Length of The Lunar Month
The length of a month orbit/cycle is difficult to predict and varies from its average value. Because observations are subject to uncertainty and weather conditions, and astronomical methods are highly complex, there have been attempts to create fixed arithmetical rules.
The average length of the synodic month is 29.530589 days. This requires the length of a month to be alternately 29 and 30 days (termed respectively hollow and full). The distribution of hollow and full months can be determined using continued fractions, and examining successive approximations for the length of the month in terms of fractions of a day. In the list below, after the number of days listed in the numerator, an integer number of months as listed in the denominator have been completed:
- 29 / 1 (error: 1 day after about 2 months)
- 30 / 1 (error: 1 day after about 2 months)

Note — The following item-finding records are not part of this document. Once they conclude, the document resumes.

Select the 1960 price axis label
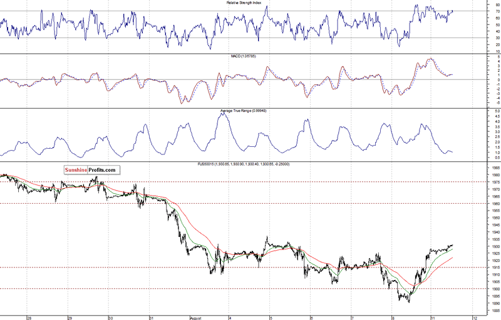coord(493,204)
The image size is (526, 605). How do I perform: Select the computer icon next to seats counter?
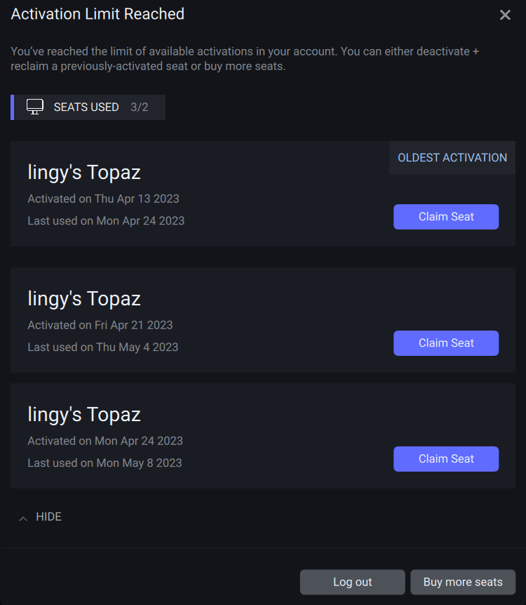tap(34, 107)
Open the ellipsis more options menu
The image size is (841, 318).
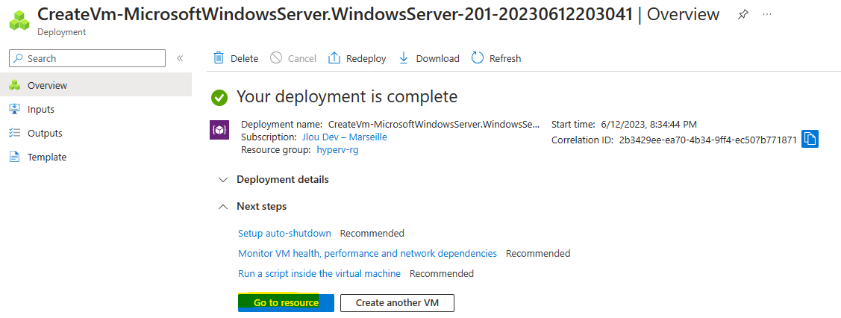coord(767,14)
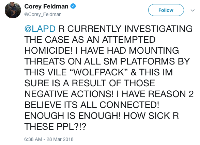Click the Corey Feldman display name
This screenshot has height=145, width=200.
point(46,6)
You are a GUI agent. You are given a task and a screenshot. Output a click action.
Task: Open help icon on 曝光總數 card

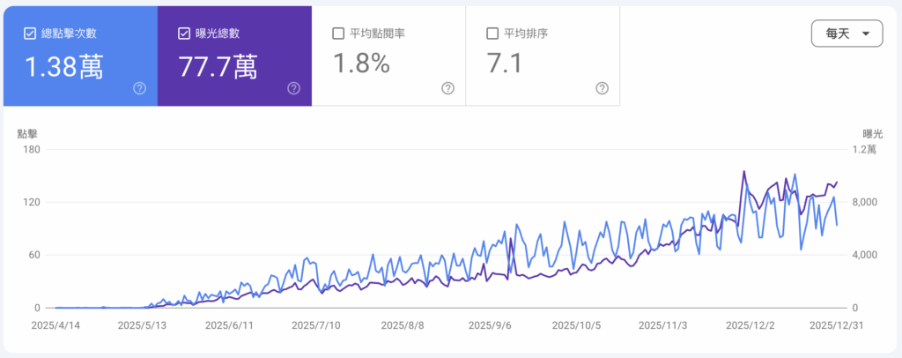pyautogui.click(x=293, y=88)
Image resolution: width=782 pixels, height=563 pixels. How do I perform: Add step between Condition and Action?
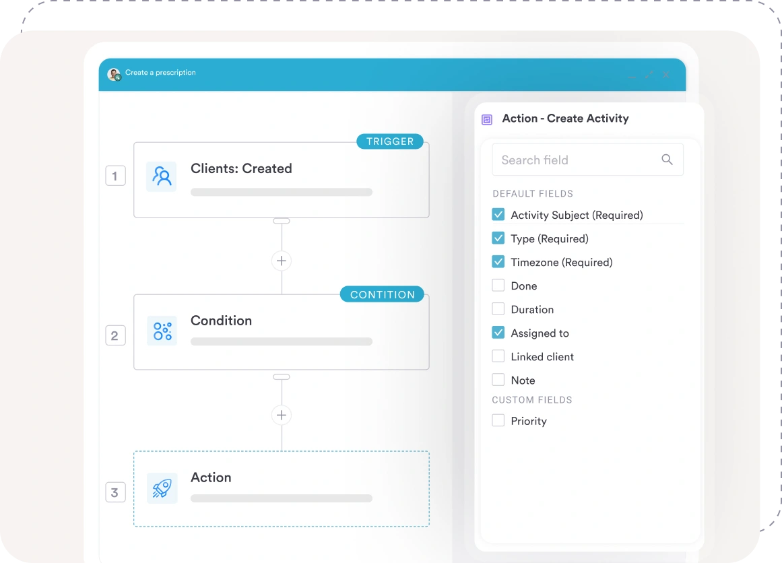tap(282, 415)
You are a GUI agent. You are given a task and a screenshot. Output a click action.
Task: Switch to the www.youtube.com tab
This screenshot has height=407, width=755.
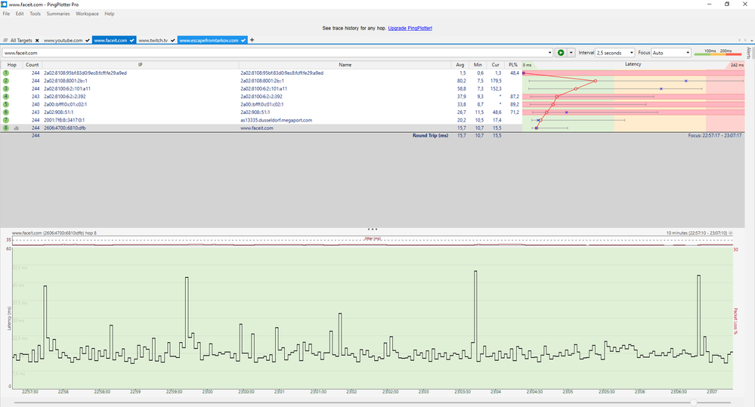63,41
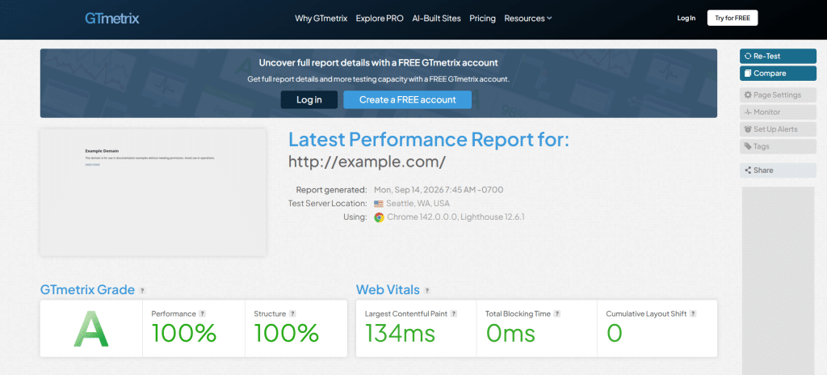The width and height of the screenshot is (827, 375).
Task: Open the Tags sidebar option
Action: point(778,146)
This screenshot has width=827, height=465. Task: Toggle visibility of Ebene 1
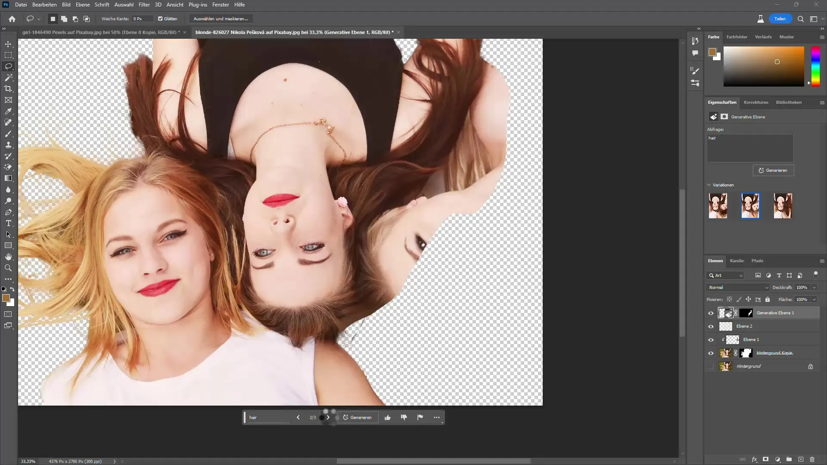pos(711,340)
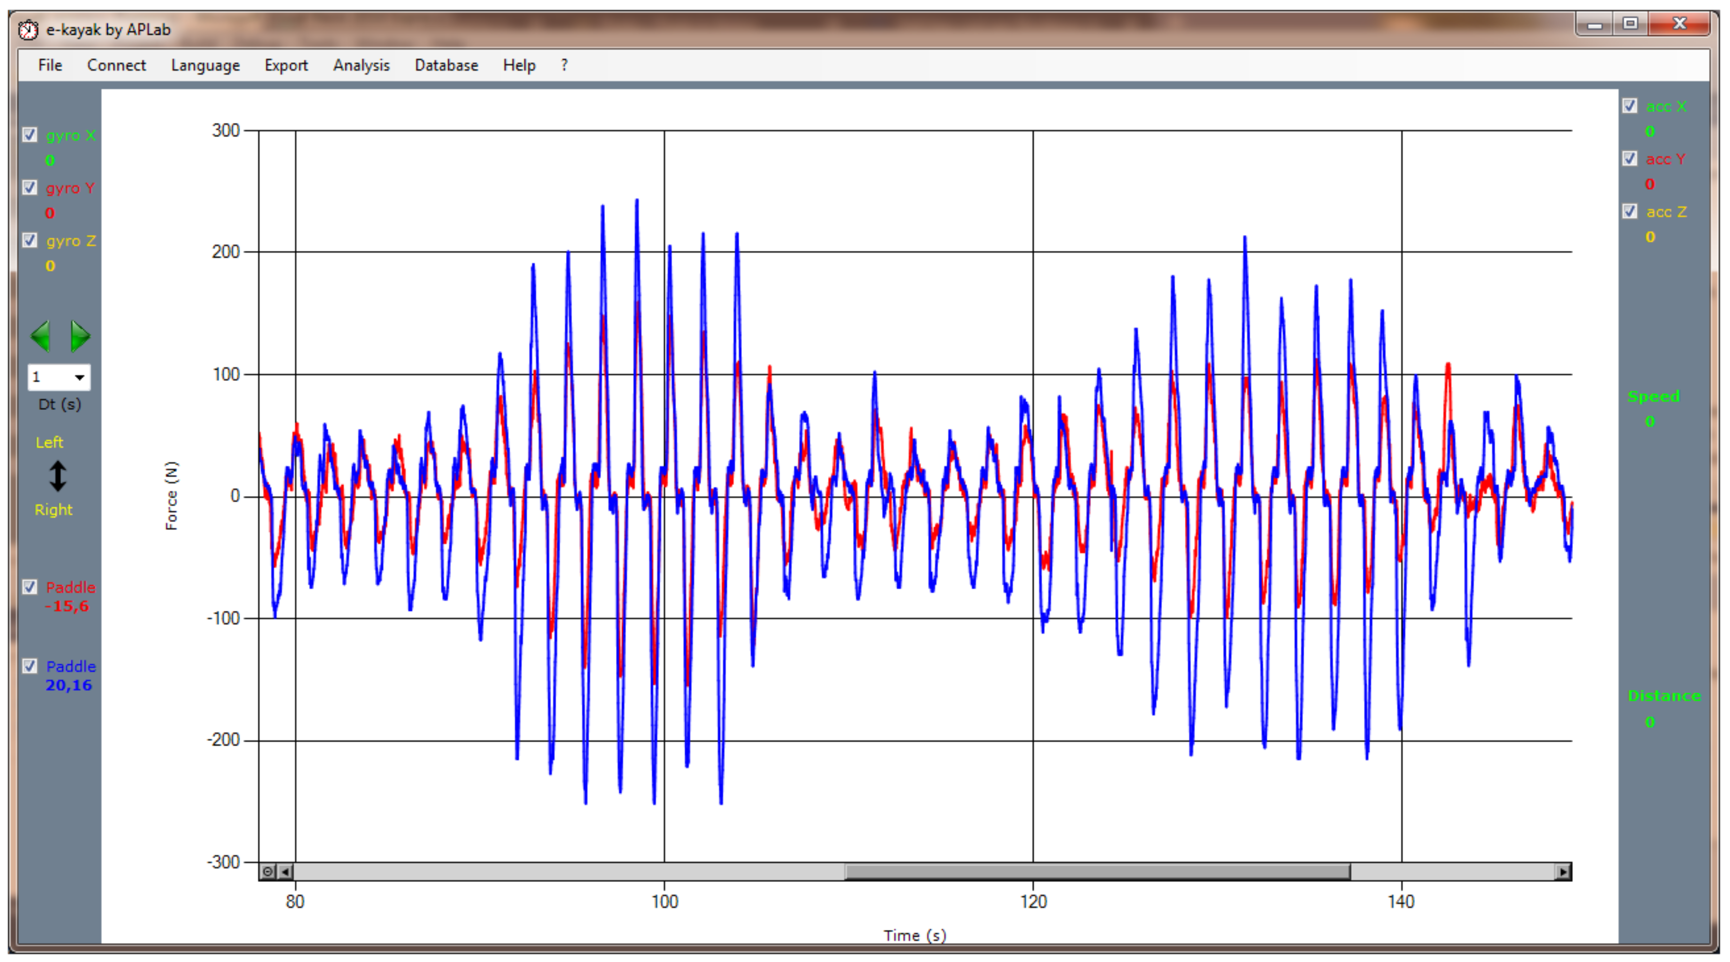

- 59 / 2 (error: 1 day after about 33 months)
- 443 / 15 (error: 1 day after about 30 years)
- 502 / 17 (error: 1 day after about 70 years)
- 1447 / 49 (error: 1 day after about 3 millennia)
- 25101 / 850 (error: dependent on change of synodic month value)
These fractions can be used in the construction of lunar calendars, or in combination with a solar calendar to produce a lunisolar calendar. The 49-month cycle was proposed as the basis of an alternative Easter computation by Isaac Newton around 1700. The tabular Islamic calendar's 360-month cycle is equivalent to 24×15 months minus a correction of one day.